The inevitable correction to this situation will include the trade agreements mentioned above, in coordination with a depreciation of the dollar. As stated, the depreciation of the dollar will spur a new era of “Made in America” products, which will create jobs and expand domestic growth. This will lower the debt-to-GDP ratio of the US and make the sovereign debt more manageable.
Many like to see that a collapse of the dollar is unavoidable. It is important to differentiate between a gradual depreciation of the dollar and a collapse of the dollar. They are two separate concepts with completely differing outcomes. America is setting itself up to come out of this transition in a strong economic position.

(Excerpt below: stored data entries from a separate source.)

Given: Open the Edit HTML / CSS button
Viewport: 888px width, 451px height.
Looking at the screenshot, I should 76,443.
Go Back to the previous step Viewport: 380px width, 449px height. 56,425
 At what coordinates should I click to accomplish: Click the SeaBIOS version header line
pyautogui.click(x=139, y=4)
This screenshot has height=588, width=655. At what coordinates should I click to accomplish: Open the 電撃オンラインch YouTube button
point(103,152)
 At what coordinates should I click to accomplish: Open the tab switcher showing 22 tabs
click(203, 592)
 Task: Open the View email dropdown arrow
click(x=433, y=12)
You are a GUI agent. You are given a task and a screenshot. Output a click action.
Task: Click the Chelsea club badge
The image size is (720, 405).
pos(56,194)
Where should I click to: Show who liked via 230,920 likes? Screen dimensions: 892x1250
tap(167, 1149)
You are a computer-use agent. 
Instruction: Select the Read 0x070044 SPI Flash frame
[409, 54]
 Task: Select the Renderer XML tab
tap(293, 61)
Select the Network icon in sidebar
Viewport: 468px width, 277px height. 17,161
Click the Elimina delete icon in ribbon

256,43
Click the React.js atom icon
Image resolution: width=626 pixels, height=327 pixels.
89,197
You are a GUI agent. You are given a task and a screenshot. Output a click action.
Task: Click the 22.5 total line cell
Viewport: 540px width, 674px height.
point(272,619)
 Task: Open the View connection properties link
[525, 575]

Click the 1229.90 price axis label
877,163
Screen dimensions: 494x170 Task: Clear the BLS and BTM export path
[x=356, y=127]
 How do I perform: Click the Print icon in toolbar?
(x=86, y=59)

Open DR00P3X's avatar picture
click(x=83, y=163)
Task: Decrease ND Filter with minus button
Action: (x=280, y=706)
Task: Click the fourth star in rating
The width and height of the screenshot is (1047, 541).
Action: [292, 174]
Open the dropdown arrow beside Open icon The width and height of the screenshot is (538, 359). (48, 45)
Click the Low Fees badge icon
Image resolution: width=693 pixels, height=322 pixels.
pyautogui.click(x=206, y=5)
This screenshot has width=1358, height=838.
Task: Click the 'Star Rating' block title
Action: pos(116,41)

Though TPP details are scarce and secret, and no doubt there will be some negative parts of the agreement, it will help develop the trade framework which will ensure a market for American made goods. The Chinese investment into US infrastructure and derelict factories begins to make more sense when considered in this fashion.
Based on the information presented here, and using some basic deduction techniques, it is probable that we could see the beginnings of the USD depreciation in the last part of this year, or early in the first quarter of 2016.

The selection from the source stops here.